What the task asks » Lines below starting with the line with "Where should I click to: Open the Finbold.com" and going on through the line with "You are a computer-use agent. Viewport: 384px" must be output exactly; the rest of the records must be left out.

Data listing »
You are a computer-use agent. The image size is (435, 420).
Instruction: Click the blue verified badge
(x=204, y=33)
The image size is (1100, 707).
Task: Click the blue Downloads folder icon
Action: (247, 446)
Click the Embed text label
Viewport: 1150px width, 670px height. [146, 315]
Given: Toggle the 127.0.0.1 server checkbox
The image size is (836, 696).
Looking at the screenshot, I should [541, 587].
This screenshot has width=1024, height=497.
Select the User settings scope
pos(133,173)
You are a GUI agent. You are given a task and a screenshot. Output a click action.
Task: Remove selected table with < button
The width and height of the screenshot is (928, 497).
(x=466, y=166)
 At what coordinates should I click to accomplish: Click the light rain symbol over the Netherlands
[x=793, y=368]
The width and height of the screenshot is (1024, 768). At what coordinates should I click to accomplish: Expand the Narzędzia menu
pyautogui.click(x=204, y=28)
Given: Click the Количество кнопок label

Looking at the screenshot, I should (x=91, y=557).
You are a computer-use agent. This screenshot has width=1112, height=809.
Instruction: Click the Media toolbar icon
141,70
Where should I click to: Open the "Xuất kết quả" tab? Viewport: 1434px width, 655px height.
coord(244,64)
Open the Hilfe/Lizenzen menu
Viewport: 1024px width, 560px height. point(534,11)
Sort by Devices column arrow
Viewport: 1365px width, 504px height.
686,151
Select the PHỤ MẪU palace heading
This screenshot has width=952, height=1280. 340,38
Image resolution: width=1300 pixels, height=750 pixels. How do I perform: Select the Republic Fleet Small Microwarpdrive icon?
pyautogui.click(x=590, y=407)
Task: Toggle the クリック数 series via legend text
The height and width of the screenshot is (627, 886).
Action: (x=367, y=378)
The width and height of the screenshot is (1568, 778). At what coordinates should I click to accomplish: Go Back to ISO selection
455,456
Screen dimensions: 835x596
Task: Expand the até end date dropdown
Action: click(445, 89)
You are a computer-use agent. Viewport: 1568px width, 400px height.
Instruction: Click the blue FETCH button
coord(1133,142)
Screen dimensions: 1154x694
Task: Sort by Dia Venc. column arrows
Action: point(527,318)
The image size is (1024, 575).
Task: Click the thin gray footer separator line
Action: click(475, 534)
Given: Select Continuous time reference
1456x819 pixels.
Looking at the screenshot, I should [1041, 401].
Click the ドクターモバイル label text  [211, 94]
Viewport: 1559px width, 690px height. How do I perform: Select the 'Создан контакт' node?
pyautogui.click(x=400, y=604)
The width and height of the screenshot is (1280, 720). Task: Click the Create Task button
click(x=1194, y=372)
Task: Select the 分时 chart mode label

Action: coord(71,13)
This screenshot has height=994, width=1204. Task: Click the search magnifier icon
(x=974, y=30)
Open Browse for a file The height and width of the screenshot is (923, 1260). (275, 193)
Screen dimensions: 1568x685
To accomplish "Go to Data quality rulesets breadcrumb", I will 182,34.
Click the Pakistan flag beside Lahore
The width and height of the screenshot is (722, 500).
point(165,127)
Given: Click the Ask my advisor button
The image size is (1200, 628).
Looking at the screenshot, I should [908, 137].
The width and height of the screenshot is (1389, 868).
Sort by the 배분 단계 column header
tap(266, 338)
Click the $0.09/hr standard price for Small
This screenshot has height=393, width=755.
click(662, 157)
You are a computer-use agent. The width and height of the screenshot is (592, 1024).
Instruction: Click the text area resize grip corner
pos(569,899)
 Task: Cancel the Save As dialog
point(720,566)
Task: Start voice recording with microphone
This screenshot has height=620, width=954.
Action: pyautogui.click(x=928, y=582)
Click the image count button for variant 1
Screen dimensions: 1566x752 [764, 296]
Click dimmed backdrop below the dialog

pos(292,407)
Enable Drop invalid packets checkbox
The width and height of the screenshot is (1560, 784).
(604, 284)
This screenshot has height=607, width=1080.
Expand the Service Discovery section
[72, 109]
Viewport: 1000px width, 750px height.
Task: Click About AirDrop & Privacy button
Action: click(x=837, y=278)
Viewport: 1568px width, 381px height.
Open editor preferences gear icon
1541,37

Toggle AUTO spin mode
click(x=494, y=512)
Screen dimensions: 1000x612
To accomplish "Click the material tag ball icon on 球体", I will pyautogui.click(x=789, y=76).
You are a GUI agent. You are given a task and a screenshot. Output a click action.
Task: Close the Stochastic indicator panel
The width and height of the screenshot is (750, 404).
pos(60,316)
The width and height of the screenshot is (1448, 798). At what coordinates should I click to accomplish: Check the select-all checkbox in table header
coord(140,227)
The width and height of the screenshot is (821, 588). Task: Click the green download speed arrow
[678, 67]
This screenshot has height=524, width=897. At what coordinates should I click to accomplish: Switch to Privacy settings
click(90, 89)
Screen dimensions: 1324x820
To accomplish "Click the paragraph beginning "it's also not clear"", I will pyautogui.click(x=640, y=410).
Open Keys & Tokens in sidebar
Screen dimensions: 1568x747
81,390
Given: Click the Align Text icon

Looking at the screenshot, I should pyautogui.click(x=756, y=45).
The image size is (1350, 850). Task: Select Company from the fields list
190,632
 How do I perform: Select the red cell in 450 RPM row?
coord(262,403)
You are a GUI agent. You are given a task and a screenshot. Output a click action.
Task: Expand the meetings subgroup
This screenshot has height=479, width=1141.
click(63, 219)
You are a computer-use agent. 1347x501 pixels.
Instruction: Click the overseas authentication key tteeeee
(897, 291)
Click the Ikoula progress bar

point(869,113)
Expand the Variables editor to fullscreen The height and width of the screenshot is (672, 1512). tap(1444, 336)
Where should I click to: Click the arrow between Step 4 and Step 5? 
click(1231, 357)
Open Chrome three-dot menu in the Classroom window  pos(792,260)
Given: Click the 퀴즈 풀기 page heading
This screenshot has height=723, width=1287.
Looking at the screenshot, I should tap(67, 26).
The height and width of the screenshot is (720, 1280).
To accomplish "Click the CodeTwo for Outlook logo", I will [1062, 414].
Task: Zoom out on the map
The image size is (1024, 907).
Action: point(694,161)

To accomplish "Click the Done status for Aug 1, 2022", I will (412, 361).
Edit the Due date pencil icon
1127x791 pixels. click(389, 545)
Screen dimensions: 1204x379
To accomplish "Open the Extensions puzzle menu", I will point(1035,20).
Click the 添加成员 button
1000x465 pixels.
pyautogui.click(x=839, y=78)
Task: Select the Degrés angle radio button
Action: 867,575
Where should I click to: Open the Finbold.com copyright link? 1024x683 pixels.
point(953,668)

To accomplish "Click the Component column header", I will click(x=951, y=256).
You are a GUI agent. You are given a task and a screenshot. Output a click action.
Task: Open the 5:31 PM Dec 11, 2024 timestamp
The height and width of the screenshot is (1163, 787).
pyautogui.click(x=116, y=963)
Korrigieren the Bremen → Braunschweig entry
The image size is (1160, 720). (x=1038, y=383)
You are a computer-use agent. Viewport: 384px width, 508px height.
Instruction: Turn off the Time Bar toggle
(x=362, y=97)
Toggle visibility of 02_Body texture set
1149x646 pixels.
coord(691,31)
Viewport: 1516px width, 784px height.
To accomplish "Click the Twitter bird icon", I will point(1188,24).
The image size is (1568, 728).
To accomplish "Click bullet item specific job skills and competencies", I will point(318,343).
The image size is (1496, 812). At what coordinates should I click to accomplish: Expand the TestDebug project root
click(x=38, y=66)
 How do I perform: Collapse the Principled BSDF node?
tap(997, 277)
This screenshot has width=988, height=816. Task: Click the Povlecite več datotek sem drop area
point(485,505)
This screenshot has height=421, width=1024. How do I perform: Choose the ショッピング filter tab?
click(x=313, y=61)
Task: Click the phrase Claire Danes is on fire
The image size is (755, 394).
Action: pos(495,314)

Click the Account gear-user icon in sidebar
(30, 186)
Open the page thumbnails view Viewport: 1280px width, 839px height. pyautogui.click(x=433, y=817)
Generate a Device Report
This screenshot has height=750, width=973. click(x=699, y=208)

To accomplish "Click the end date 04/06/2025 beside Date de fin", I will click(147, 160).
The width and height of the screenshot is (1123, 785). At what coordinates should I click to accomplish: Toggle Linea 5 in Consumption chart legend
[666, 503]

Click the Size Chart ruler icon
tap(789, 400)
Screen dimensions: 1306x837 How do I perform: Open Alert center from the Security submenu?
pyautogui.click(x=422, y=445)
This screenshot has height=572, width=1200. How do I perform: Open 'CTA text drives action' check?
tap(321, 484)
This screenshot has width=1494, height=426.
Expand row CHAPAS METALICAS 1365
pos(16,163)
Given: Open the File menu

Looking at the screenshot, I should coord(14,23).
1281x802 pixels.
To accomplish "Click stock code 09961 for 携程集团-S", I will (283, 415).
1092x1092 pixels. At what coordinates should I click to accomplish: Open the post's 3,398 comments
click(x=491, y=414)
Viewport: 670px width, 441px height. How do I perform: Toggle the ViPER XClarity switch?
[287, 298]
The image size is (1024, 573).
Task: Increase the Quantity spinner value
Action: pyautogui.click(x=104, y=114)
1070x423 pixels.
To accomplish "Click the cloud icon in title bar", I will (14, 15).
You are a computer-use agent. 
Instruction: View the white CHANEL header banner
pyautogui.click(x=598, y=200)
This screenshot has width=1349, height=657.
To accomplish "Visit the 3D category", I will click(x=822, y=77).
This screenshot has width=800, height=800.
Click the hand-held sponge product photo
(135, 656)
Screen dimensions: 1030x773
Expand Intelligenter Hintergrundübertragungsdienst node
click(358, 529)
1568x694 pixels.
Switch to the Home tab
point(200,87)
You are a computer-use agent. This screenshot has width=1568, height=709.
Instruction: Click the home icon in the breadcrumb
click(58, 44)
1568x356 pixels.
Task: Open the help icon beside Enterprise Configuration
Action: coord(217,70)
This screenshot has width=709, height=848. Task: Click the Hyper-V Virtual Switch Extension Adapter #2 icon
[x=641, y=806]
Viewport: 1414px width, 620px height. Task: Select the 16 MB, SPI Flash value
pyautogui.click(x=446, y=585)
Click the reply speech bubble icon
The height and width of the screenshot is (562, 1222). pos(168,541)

Problem solution »
Where should I click to: Open the Finbold.com copyright link? 1024x683 pixels.
point(953,668)

To accomplish "Click the Component column header", I will click(x=951, y=256).
You are a GUI agent. You are given a task and a screenshot. Output a click action.
Task: Open the 5:31 PM Dec 11, 2024 timestamp
The height and width of the screenshot is (1163, 787).
pyautogui.click(x=116, y=963)
Korrigieren the Bremen → Braunschweig entry
The image size is (1160, 720). (x=1038, y=383)
You are a computer-use agent. Viewport: 384px width, 508px height.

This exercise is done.